Die Phalaenopsis-Orchidee hat sich zur Lieblingsblütenpflanze in mitteleuropäischen Haushalten entwickelt. Das haben wir der enormen Züchtungsleistung der Orchideengärtner in den vergangenen 30 Jahren zu verdanken, die eine leicht zu pflegende, haltbare Topfpflanze mit einem umfangreichen Farbspiel entwickelt haben.
In der Natur ist die Phalaenopsis in tropischen Regenwäldern als Aufsitzerpflanze auf Bäumen und Ästen zu finden. Sie ernährt sich ausschließlich mit ihren schwammigen fleischigen Wurzeln aus der Luft. In der Kulturform befindet sie sich im Topf mit einem sehr lockeren, luftigen Substrat, damit genug Sauerstoff an ihre Wurzeln kommt.
In der Wohnung sollte sie an einem möglichst hellen Fenster stehen, aber nicht in direkter praller Sonne. Sie benötigt nicht viel Wasser, kann eher mal trocken werden, verträgt allerdings keinesfalls Staunässe. Am einfachsten taucht man bei Trockenheit die Pflanze kurz in ein Behältnis mit Wasser, lässt sie dann gut abtropfen, bevor man sie wieder in den Übertopf stellt. Gelegentlich sollte man sie mit Wasser einsprühen oder ein Verdunstungsbehältnis auf die Fensterbank stellen um die Luftfeuchte zu erhöhen.
Bei einem Befall mit Wollläusen sollte man diese unbedingt manuell entfernen und mit Schmierseifenbrühe behandeln.
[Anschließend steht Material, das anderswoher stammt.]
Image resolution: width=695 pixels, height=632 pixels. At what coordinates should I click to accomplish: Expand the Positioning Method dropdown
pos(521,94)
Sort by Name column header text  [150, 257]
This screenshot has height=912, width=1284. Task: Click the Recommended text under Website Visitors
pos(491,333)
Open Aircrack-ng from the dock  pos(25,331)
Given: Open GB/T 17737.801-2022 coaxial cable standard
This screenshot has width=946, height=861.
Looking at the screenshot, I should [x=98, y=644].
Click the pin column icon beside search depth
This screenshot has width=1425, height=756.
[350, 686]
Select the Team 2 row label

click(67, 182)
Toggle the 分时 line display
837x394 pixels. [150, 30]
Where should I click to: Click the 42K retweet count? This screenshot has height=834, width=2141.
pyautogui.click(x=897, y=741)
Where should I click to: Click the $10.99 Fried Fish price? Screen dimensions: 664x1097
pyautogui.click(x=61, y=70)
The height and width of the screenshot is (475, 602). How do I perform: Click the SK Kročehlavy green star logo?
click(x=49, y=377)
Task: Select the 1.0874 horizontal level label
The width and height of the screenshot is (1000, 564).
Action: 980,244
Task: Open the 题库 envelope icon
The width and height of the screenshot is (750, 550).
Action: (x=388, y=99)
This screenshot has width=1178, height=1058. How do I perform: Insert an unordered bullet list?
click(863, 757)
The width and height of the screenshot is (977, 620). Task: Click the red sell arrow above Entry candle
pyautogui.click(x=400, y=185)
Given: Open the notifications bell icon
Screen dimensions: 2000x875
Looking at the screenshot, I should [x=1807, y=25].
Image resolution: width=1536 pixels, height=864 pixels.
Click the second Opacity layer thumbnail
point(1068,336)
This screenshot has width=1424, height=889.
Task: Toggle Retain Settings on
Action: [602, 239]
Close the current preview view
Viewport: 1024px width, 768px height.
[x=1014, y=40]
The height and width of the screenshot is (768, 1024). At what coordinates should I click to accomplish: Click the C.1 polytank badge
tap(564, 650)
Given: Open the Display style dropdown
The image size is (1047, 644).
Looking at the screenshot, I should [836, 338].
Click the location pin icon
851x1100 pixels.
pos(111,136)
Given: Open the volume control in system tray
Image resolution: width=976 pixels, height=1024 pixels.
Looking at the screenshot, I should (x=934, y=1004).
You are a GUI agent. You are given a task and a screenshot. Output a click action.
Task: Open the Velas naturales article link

Beachten Sie, dass diese Schädlinge sich auch im Wurzelbereich, unter dem Topfboden, am Topfrand und sogar unter der Fensterbank oder in Gardinen verstecken. Es könnte manchmal sinnvoll sein, sich eine neue, saubere Pflanze anzuschaffen, bevor man einen großen Aufwand mit der „chemischen Keule“ betreibt, der letztendlich doch ohne Erfolg bleibt.